依然と少し姿は違う。1mほどの小柄な体になっているし、精霊になったことで魔力なども少し変化している。だがそれでも簡単に確信できた。目の前にいるのはずっと会いたかったネピュラであると……。
「……分かっているとは思うが、先に言っておくぞ。謝罪も感謝も、妾への不敬と思え。あの時の妾は、絶対者たる妾の裁量において判断し、行動した。すべては妾の中で完結している……罪も感謝も、お前が背負う必要のあるものは存在しない。存在すると思うことが妾への不敬と考えよ」
「……はぃ……ネピュラ様なら……そういうと……ひぅ……おもって……ぅぁ……ました」
カナーリスはぼろぼろと涙を溢しながらネピュラに近づき、その小柄な体に縋るようにしがみついた。
「……言いません……ネピュラ様が言うなとおっしゃるなら……謝罪も……感謝も……口にしません。でも、でもぉ……これだけは……言わせてください……ネピュラ様……会いたかったです……そんな姿であれ……貴女様がいまも存在していることが……どうしようもなく……嬉しいです」
「大げさな……だがまぁ、こうして顔を見せに来てくれたのは喜ばしく思う。ここにたどり着くまで長かったであろう……ご苦労、よく頑張ったなカナーリス」
「ッ!?!? ネピュラ様ぁぁぁぁぁぁ!?!?」
穏やかに微笑みながら軽く頭を撫でると、カナーリスは堪え切れなくなった様子でネピュラにしがみ付いて大声で泣き始めた。

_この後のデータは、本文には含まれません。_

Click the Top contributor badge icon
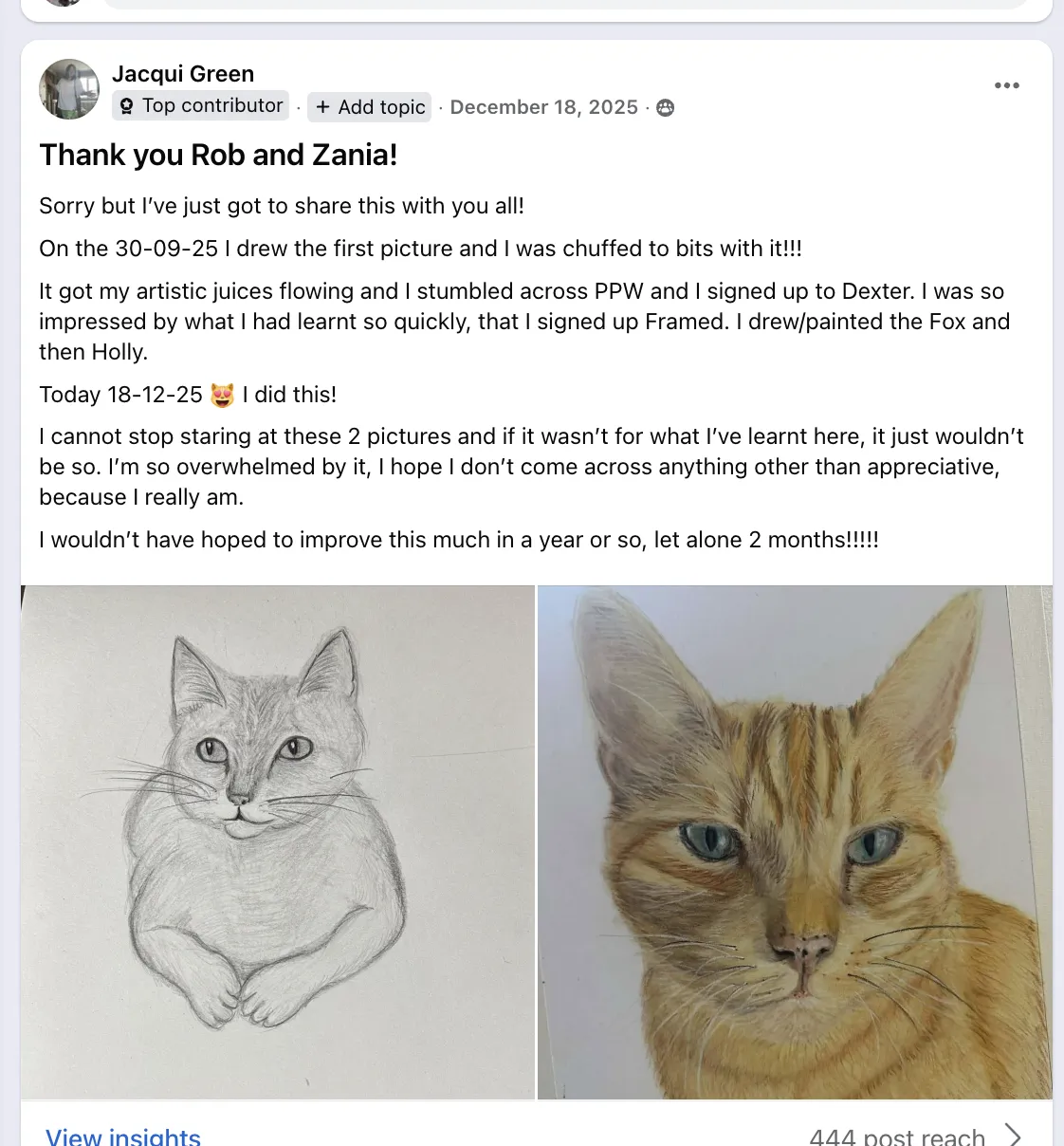 [127, 106]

その様子を見て、優しく頭を撫で続けつつ……ネピュラは軽く苦笑を浮かべる。
「やれやれ、せっかく来たのだし妾の作った紅茶でも振る舞おうかと思ったが、これはまだしばらくかかりそうだな……だがまぁ、そういったものを受け止めるのも絶対者の務め、すべて吐き出すまで泣くといい」
その声はとても優しく温かく……その言葉を聞いただけで、長く苦しかった日々がすべて報われたように感じて、カナーリスはネピュラの胸の中で幼子のように泣き続けた。